Hiawatha’s is open Monday through Thursday from 9 a.m. – 5:30 p.m., Saturdays from 9 a.m. – 6 p.m., and on Sundays from 10 a.m. – 6 p.m. The only three days the specialty shop is not open are Thanksgiving, Christmas, and New Year’s Day.
“We have a lot of customers who are local, but we also get a lot of visitors from out of town, too,” Cay said. “We have been in business for so long now that a lot of our customers first came in as kids. A lot of them have moved away since, but they always come home. When they do, they seem to come in here again. They just had to come back.
“And a lot of people who visit us are making Elkins their destination so they can visit all of the attractions in this area,” she continued. “The boys have always loved the slingshots, the Indian vests with all the bead work, and the girls have always stared at the dolls and the silver jewelry. Every single person has something here that’s always been their favorite part of Hiawatha’s.”
But now the Woods wish to retire. The couple splits their time between their apartment in Elkins and their house in Charleston – one week here, the next week there – but they both believe the time has arrived for new ownership.
“At our age, it’s been time for a long time,” Bob admitted. “We really should have thought about it a few years back, but we didn’t because of how much we still enjoy the business. We would like to do a few more things with our lives, and now seems as good a time as ever.
“Wherever we decide to go, we’ll drive there like was always have,” he continued. “We’re not sure where we’ll be heading, but we know that’s what we want to. Let’s just say that we are closer to 80 years old than we are to 75.”
Cay sees potential, wishes she was younger, and is puzzled why an entrepreneur has not leaped at the chance to continue this Elkins tradition.
“I can think of a thousand different things a new owner could do here if they only had some vision,” she said. “When we were young, we had a vision of what this has become, and we accomplished it.
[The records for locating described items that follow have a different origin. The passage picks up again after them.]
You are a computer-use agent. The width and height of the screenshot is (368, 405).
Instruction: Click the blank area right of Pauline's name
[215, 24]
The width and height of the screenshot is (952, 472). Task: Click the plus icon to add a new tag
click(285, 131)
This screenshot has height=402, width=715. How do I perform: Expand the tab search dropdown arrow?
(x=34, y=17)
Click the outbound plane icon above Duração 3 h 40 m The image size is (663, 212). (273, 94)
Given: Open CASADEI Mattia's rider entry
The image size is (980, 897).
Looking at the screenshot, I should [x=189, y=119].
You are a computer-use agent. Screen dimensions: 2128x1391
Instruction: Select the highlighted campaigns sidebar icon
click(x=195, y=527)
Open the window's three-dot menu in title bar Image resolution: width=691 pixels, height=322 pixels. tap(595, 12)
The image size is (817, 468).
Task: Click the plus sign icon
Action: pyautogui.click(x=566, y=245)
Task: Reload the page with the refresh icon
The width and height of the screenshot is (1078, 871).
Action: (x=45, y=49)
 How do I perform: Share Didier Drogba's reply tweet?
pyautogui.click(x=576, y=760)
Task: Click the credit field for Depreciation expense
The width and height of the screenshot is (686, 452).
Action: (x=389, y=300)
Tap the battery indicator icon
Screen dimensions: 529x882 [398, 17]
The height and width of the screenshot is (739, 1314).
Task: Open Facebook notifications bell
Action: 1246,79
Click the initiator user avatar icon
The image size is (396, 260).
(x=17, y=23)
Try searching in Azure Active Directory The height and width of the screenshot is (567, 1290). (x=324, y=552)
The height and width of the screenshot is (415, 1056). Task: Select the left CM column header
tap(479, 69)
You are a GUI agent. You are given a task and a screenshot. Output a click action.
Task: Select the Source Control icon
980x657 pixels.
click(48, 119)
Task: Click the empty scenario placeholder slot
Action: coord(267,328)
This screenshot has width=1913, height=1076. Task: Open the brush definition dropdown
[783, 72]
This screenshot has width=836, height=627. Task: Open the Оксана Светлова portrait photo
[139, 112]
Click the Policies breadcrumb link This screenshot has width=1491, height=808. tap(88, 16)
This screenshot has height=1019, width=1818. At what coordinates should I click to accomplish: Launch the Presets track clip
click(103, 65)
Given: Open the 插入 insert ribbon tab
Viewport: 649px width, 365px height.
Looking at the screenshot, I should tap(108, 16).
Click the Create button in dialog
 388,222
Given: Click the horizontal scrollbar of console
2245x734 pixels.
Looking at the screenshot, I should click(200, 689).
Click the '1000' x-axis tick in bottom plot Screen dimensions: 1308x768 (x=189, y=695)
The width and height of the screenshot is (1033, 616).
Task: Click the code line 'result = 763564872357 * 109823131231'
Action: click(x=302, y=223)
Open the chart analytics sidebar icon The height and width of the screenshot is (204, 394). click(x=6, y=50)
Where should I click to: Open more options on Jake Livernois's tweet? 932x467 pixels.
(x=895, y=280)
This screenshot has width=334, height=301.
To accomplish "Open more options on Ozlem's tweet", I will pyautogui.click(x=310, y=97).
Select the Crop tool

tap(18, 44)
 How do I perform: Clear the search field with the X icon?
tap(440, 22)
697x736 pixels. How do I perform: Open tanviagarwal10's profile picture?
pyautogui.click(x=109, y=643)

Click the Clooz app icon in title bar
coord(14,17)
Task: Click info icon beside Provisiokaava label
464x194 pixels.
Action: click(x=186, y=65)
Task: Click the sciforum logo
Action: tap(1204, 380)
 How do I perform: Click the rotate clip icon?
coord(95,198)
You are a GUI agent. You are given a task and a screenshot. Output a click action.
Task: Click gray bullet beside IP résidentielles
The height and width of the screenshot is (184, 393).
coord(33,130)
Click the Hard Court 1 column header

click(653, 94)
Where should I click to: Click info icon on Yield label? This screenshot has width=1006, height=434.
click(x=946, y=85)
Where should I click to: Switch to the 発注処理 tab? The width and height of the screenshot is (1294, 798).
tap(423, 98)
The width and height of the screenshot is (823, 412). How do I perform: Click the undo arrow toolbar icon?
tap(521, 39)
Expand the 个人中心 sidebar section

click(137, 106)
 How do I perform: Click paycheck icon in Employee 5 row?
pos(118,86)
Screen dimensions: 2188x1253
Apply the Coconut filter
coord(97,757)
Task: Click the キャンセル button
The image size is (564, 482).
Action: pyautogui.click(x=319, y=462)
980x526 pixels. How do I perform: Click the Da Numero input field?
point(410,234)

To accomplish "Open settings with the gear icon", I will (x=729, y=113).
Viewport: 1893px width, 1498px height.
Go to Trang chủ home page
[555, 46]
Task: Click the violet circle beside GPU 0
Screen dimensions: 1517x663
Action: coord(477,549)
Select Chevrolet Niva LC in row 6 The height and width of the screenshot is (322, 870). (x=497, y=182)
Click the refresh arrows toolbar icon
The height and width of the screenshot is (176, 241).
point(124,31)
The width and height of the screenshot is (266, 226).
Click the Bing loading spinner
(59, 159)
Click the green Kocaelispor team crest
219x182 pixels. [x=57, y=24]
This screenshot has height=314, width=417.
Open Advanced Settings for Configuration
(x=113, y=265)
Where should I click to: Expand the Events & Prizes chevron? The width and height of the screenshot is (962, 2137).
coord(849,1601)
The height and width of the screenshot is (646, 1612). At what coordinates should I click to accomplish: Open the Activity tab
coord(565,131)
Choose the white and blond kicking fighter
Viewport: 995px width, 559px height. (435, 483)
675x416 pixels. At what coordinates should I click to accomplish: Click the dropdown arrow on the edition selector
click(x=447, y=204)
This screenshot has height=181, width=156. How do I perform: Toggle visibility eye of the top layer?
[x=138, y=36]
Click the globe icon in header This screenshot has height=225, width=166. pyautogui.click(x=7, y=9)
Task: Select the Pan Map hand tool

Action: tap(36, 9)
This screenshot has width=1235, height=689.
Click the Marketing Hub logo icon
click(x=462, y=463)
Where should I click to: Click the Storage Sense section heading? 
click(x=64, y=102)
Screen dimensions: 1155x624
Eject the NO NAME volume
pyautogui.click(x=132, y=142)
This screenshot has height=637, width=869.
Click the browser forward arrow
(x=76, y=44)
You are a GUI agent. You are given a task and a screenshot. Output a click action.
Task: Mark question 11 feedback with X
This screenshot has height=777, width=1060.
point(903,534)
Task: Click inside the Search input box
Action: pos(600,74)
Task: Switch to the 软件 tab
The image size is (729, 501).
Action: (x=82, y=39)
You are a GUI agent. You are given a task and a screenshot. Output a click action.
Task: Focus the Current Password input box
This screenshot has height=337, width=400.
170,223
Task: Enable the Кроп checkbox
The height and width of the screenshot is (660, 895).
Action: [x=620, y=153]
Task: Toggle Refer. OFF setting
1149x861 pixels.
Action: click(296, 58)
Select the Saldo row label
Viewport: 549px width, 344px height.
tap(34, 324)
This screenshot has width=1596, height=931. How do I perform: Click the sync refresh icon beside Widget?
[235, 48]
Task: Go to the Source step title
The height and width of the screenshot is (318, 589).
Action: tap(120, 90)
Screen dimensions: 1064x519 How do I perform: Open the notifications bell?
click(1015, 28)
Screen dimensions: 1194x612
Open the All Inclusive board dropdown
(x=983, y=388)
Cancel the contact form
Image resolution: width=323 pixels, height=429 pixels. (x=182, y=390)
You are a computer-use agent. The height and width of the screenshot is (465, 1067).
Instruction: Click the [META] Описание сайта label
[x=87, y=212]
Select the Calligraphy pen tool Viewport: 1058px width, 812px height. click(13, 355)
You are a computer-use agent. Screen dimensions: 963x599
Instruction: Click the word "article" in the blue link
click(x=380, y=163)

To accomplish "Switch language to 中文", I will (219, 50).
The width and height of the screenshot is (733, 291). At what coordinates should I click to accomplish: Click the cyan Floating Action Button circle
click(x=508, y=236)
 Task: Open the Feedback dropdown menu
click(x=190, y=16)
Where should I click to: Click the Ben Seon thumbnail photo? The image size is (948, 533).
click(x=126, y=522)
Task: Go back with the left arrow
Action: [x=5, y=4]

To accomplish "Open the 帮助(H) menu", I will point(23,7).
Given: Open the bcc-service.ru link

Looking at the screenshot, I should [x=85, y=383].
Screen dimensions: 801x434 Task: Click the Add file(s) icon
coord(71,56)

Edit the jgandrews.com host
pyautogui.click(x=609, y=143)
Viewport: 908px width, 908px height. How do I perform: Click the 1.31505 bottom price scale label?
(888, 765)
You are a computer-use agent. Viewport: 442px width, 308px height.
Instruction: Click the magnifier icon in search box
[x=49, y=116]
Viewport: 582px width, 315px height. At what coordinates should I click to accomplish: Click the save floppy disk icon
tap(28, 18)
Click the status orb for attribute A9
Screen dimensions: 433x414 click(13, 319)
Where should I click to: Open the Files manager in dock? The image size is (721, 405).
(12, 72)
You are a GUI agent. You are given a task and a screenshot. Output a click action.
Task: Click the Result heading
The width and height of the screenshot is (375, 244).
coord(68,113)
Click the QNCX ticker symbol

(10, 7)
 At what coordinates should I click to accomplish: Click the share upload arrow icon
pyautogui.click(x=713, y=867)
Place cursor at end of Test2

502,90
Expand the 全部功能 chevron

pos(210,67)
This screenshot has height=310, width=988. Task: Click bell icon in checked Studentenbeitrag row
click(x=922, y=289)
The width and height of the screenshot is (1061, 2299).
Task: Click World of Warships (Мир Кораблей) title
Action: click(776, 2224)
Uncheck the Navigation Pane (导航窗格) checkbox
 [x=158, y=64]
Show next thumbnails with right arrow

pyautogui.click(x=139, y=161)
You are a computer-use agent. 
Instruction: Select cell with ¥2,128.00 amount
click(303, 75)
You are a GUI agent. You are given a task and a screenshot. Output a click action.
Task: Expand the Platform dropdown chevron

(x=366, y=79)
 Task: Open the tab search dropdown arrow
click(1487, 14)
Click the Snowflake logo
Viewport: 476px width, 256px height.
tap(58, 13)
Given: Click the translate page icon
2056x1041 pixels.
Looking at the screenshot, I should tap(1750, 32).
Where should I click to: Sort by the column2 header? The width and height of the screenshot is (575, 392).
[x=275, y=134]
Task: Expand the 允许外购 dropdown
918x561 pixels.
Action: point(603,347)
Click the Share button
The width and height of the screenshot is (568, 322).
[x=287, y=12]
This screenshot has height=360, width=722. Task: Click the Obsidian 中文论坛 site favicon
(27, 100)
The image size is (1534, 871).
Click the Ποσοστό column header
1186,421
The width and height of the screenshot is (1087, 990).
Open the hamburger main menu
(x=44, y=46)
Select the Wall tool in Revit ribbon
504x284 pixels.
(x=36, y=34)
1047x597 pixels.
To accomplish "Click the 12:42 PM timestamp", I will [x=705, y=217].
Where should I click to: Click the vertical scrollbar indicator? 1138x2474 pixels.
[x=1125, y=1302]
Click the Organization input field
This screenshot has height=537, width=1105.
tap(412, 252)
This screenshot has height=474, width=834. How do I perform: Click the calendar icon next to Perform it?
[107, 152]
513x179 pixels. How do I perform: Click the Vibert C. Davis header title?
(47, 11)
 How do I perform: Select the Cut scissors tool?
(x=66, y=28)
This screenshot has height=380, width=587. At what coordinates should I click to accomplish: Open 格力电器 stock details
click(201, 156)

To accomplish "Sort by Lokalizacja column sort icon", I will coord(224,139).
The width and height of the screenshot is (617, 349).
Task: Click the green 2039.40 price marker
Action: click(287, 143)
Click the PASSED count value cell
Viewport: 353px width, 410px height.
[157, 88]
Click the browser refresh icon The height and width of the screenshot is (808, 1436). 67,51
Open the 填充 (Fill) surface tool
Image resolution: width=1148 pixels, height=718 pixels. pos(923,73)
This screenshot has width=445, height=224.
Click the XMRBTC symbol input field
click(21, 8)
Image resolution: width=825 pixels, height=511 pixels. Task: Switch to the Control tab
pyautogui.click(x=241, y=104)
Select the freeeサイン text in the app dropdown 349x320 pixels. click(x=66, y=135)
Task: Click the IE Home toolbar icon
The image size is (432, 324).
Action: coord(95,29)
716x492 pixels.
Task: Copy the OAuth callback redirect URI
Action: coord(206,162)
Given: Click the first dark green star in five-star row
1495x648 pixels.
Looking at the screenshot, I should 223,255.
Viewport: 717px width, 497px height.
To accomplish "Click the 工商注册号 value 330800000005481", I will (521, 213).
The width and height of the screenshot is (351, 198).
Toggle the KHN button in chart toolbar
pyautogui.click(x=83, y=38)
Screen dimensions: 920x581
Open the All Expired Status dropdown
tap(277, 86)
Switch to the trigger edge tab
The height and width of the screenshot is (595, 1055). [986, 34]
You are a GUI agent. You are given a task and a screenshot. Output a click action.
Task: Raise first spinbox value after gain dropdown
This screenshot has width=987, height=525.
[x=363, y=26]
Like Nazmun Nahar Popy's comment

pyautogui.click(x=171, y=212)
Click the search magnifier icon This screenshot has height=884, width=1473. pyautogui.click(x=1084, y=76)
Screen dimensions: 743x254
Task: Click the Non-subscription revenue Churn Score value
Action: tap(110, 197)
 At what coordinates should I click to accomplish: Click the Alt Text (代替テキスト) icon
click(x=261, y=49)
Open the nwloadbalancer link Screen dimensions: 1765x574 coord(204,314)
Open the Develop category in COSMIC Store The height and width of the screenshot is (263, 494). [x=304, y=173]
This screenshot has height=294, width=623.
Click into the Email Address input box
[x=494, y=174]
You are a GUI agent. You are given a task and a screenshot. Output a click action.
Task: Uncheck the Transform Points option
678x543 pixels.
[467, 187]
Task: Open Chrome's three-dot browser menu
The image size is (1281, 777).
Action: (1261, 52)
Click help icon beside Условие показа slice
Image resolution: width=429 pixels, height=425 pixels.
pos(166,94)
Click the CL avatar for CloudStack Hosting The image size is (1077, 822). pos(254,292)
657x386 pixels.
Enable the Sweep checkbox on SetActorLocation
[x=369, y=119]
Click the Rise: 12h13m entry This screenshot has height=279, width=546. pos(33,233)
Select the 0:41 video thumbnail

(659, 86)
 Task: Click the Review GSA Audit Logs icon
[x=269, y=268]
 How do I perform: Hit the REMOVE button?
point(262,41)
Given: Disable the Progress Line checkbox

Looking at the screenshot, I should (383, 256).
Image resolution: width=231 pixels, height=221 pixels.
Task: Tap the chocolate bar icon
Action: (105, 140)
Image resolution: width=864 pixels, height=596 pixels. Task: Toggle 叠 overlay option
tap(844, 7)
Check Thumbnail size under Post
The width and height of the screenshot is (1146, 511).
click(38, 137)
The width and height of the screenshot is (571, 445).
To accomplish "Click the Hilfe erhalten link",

If I were younger, I would leave this store the way it is, but I would use the apartment area for some kind of little restaurant.
“They could have tables, a small kitchen, and they could serve menu items that were very unique to this area. I’m positive a lot of our visitors would get a bite to eat while they were here just because of how convenient it would be for them,” she continued. “But a lot of people just don’t seem willing to go out on that limb these days.
“When people ask us if we are going to sell and we tell them we would like to, they almost cry because of how much this store has been a part of their life,” Cay said. “They know they may never find another store like this one, and most of the ‘Mom-n’-Pop’ stores are gone these days.”
Bob explained that the property and the business can be sold as a package or separately, but if someone purchases the property, he and his wife cannot guarantee Minnehaha will stay in place.
“We would sell these properties any way that it would work for a new owner. It’s just time; it really is,” he said. “But if someone only wants the property and not the business, what to do with Minnehaha is a decision we would have to make. I know if we decided to take her down and move her away, we would have to leave town as soon as she does; that’s for sure.
“But if I were the buyer I would want Minnehaha included in the deal because she’s probably attracted more attention to this intersection than anything around here. Even the Big Mac.”